• **PROMPT**
Return, from the listing below, each line where the word "will" appears.

• **DATA LISTING**

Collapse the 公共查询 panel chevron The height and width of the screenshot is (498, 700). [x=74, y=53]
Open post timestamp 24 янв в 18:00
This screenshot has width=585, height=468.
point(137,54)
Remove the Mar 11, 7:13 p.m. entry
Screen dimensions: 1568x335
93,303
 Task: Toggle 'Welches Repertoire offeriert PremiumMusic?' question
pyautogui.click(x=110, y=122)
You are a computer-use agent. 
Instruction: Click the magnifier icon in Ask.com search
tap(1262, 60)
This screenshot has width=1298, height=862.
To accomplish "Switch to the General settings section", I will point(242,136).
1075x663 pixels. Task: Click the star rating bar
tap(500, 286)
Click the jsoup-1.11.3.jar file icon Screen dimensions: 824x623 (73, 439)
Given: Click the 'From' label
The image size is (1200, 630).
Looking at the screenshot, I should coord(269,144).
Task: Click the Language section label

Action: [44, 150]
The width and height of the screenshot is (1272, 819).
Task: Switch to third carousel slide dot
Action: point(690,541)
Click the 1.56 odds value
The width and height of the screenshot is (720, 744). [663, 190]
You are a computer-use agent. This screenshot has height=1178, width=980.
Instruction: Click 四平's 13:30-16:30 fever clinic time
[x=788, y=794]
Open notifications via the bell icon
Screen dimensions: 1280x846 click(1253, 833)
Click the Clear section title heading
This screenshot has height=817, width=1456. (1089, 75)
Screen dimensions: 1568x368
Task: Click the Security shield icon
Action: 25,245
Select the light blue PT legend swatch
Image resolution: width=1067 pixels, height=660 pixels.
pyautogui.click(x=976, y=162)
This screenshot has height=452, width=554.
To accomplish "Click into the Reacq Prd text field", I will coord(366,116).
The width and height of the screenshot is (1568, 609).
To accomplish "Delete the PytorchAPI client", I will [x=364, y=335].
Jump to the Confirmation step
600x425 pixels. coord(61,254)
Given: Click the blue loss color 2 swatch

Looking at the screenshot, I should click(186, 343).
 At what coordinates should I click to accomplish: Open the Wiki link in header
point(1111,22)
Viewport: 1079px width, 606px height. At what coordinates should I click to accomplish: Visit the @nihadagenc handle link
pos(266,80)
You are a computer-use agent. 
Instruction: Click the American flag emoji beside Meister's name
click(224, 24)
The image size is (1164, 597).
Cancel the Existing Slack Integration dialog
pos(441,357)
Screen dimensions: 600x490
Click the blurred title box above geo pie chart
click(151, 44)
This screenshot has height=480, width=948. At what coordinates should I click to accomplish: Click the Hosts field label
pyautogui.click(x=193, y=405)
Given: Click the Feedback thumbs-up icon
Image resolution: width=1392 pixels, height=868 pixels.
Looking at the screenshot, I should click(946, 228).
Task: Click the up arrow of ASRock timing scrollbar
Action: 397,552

• **OUTPUT BELOW**
To accomplish "Switch to the General settings section", I will point(242,136).
To accomplish "Click into the Reacq Prd text field", I will coord(366,116).
To accomplish "Delete the PytorchAPI client", I will [x=364, y=335].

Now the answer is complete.